Say the Word and You're Free

Just like to point out that Baen Books is offering a whole pile of fine works of science fiction, fantasy and more in their Free Library. Just in case you think Amazon has invented the world of electronic books. (And while you're at it, surf past the media hype and also look at Project Gutenberg, Memoware, Manybooks and other folks who have been on the frontier far longer than the Amazon effort. Heck, I recall downloading Project Gutenberg works for my Apple Newton!)

(There's no reason, by the way, to spend several hundred dollars on a poorly designed, hard to hold comfortably, overpriced, DRM-crippled reader. Some smart shopping in second-hand outlets can get you a perfectly capable laptop, eBook reader or PDA for far less.)

Addendum (December 4, 2007): Charles Stross has some thoughts on the Kindle. I especially like this: We have a technical term for any business plan that relies on making life difficult for customers and easy for non-customers: we call it "circling the drain". Mark Pilgrim on the Kindle.

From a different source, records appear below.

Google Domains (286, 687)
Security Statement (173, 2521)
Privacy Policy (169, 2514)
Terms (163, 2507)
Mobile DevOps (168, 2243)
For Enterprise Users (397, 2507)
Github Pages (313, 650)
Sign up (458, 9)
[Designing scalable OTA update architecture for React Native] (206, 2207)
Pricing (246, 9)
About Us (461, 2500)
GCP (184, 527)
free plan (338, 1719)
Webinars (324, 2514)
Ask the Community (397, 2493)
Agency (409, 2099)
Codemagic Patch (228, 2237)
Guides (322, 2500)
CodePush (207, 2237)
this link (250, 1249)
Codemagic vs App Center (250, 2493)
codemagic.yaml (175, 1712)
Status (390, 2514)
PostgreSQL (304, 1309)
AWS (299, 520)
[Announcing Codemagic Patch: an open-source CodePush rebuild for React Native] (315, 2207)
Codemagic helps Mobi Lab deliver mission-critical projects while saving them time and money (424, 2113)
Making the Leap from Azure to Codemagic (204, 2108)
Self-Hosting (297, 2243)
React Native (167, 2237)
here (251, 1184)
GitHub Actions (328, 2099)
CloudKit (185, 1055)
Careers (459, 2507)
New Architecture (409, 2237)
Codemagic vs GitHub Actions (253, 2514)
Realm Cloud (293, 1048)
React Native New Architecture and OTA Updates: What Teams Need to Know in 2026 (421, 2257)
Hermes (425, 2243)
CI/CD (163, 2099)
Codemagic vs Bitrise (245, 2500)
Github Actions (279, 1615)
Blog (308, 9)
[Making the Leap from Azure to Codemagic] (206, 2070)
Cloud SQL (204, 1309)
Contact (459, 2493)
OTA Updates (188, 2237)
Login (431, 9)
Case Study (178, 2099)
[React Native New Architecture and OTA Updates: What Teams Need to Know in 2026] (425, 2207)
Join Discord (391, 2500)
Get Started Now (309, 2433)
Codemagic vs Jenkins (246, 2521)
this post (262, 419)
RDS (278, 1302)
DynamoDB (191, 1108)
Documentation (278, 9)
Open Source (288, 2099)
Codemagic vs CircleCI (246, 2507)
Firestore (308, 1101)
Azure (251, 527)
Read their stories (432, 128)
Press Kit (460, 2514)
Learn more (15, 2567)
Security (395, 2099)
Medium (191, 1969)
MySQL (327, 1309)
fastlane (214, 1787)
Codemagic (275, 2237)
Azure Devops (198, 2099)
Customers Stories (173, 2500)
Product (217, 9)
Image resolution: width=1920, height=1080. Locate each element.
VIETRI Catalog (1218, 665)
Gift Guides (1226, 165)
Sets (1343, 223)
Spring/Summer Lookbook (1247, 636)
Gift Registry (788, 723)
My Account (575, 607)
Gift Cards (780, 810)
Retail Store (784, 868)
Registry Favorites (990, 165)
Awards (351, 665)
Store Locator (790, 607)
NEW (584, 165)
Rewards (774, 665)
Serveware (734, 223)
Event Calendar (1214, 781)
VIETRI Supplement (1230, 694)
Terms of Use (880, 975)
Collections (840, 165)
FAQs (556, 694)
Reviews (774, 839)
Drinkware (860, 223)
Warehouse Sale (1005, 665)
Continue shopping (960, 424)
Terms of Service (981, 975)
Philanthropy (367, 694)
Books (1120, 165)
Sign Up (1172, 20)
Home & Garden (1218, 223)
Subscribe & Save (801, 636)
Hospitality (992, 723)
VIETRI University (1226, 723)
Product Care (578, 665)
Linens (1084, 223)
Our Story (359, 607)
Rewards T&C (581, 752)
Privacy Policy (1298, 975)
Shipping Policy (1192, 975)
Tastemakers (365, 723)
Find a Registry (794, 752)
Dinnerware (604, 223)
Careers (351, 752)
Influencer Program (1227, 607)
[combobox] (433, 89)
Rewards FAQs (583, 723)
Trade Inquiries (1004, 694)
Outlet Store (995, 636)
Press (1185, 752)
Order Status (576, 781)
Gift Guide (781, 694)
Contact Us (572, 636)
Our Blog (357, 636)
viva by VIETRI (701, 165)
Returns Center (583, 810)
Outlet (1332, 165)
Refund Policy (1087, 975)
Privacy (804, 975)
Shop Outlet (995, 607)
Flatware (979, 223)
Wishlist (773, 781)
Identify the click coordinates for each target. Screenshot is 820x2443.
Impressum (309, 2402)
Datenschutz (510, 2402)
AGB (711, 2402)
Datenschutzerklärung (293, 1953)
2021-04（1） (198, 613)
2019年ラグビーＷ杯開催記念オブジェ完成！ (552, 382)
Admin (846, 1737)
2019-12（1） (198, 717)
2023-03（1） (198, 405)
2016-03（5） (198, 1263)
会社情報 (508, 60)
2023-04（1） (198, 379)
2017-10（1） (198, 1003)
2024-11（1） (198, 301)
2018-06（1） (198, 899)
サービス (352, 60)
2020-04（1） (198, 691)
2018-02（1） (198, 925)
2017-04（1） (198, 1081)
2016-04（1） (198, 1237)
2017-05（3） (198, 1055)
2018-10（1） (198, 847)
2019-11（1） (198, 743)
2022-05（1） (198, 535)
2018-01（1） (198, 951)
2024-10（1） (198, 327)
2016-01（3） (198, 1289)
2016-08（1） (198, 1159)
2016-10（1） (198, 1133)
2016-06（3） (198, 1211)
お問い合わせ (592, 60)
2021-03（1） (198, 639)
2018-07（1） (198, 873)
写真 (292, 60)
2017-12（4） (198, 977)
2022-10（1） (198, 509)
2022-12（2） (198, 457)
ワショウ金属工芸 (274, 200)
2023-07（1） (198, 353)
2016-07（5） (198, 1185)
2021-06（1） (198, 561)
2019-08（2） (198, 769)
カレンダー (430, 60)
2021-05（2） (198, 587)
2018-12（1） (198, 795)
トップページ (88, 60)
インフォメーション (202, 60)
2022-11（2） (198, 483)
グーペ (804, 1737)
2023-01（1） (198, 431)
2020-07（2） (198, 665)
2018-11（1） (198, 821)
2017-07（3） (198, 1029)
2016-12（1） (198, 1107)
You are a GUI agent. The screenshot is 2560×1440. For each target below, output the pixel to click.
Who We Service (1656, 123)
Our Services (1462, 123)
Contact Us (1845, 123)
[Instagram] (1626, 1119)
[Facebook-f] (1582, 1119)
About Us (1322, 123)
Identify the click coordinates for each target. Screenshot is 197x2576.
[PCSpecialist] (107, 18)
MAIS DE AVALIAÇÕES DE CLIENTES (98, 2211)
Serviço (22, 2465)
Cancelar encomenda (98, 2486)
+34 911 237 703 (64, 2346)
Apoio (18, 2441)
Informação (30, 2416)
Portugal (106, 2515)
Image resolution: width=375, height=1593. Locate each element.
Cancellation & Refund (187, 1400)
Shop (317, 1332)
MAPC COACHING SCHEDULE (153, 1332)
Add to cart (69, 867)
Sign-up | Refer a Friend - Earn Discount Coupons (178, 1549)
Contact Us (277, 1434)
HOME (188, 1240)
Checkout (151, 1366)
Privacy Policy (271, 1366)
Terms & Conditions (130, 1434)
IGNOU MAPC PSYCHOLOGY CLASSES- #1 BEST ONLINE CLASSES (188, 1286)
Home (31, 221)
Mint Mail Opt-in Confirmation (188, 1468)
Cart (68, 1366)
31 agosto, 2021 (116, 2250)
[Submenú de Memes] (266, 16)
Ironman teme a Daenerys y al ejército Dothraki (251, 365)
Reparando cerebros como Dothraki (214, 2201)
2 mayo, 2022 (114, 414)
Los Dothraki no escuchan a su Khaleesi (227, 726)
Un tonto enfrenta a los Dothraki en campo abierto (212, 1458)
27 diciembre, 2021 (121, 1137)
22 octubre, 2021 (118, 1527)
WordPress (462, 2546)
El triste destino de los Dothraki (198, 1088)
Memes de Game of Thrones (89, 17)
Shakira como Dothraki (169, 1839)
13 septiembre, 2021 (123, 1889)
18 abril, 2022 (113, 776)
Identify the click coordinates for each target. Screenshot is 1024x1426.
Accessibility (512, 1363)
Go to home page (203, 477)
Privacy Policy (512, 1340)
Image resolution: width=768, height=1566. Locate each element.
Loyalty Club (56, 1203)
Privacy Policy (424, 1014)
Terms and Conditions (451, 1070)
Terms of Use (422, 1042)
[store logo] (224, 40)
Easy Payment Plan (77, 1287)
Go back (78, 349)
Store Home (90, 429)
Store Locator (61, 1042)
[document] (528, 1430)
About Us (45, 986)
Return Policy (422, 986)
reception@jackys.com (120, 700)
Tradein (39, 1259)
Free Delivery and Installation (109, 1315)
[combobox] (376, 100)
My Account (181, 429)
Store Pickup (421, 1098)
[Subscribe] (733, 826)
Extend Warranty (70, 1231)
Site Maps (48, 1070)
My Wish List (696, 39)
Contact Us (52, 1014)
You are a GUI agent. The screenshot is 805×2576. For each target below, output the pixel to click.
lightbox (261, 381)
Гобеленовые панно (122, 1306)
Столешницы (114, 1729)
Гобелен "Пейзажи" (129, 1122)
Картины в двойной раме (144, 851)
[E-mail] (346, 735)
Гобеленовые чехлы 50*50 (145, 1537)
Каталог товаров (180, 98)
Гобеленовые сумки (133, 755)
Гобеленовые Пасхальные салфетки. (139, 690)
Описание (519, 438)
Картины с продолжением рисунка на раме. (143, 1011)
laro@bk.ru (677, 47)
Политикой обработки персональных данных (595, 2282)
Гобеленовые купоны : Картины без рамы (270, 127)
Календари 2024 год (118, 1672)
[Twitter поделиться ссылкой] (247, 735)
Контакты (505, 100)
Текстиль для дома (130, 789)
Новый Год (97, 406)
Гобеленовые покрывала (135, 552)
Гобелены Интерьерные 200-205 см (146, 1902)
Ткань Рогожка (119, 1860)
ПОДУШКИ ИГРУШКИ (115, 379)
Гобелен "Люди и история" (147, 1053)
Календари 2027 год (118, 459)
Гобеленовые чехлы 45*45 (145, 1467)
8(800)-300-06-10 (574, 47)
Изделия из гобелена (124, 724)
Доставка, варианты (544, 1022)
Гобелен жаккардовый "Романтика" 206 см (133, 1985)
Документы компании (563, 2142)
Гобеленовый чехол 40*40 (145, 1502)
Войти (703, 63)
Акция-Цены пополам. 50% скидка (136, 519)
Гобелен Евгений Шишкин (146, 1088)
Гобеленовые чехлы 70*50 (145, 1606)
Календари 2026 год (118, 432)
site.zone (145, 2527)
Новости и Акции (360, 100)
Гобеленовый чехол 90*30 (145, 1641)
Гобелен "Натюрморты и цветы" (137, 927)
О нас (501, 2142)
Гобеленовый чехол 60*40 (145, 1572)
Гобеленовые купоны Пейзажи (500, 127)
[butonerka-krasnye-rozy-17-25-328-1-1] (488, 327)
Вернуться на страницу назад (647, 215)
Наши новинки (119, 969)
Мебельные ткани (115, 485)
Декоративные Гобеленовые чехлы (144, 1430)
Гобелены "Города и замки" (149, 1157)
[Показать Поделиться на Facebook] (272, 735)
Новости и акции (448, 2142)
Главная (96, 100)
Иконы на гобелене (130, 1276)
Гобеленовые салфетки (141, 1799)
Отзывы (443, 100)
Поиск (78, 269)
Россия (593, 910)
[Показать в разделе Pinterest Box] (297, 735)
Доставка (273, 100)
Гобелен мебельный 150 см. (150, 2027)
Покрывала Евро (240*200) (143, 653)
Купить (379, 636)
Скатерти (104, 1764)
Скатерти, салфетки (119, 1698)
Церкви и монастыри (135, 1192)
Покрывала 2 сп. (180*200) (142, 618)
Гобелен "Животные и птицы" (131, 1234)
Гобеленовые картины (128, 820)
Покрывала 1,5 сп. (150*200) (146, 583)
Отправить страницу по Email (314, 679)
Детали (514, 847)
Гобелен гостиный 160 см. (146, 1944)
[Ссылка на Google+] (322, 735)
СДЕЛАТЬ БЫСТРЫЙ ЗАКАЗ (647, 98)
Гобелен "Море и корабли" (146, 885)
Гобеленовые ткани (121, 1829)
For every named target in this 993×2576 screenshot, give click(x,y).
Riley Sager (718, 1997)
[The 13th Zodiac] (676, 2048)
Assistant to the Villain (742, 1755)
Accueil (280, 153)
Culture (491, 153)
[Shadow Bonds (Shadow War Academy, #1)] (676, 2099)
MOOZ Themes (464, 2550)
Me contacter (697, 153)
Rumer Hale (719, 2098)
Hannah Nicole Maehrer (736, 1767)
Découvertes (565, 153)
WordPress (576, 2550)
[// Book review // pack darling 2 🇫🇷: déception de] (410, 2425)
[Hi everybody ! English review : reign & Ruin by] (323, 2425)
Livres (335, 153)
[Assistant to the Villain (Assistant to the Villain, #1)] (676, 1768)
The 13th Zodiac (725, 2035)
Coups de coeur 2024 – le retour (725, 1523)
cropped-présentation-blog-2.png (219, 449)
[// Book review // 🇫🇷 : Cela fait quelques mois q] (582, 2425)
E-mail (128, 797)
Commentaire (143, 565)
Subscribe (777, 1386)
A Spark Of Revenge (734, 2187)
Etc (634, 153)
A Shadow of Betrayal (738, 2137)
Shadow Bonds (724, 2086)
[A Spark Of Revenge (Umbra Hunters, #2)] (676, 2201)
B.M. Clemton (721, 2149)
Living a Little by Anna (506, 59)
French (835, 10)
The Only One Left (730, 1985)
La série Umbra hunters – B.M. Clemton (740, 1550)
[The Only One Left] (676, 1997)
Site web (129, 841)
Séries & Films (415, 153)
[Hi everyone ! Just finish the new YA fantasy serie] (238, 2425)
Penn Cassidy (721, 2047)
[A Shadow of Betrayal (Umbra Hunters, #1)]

Posted by Fred Kiesche at November 26, 2007 11:27 AM
Comments

I blogged on this topic already. Ya, for geeks like us, etext is old hat (I managed etext webrings for years). We are not the Kindle's target audience though. They are looking at folks who haven't used etext yet, and spend enough at Amazon where a $400 dedicated ebook reader will pay for itself inside a year. One reviewer (on NPR) said that he was dropping his $50 a month dead tree subscription to the New York Times in favor of $14 a month fee to have it automatically sent to his Kindle daily. That only recovers the price of the Kindle in the first year.

The device isn't going to make or break sales on this thing, it is the service.